Protesty kierowców w Korei Południowej przyniosły wstępne rezultaty. Rząd przystał na żądania kierowców, aby uniknąć całkowitego paraliżu gospodarki.
Protesty kierowców w Korei Południowej – udało się osiągnąć porozumienie
Kierowcy przez osiem dni protestowali, sprzeciwiając się zniesieniu gwarancji płacy minimalnej i rosnącym kosztom.
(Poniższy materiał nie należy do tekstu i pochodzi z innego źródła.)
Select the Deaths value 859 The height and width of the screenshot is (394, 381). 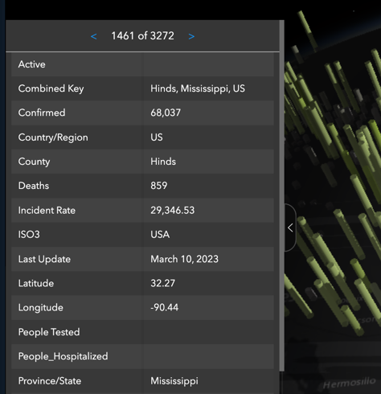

Cho Jeong-jae, członek Cargo Truckers Solidarity Union, powiedział:
Wszystko, o co prosimy, to usunięcie niepewności z naszego życia. Kiedy ceny paliwa spadają, bardzo szybko odbija się to na obniżeniu opłat za fracht. Ale tak nie jest, gdy ceny paliw rosną. Stawką jest nasze utrzymanie.
Koreańscy kierowcy w ramach protestu nie podejmowali zleceń. Doszło również do zablokowania drogi do portu, co sparaliżowało pracę wielu firm logistycznych. Ciężarówki blokujące wjazd pojawiały się również w strefach przemysłowych oraz na ulicach miast.
Finalnie udało się jednak zawrzeć porozumienie pomiędzy firmami transportowymi a tamtejszym rządem. Koreański rząd wstępnie zgodził się na utrzymanie stawek minimalnych za przewozy oraz dostosowanie stawek do podwyższonych kosztów transportu. Zadecydowano również o dodatkowej pomocy finansowej z uwagi na rosnące ceny paliw. To właśnie ceny na stacjach były punktem zapalnym i wywołały eskalację kryzysu w branży.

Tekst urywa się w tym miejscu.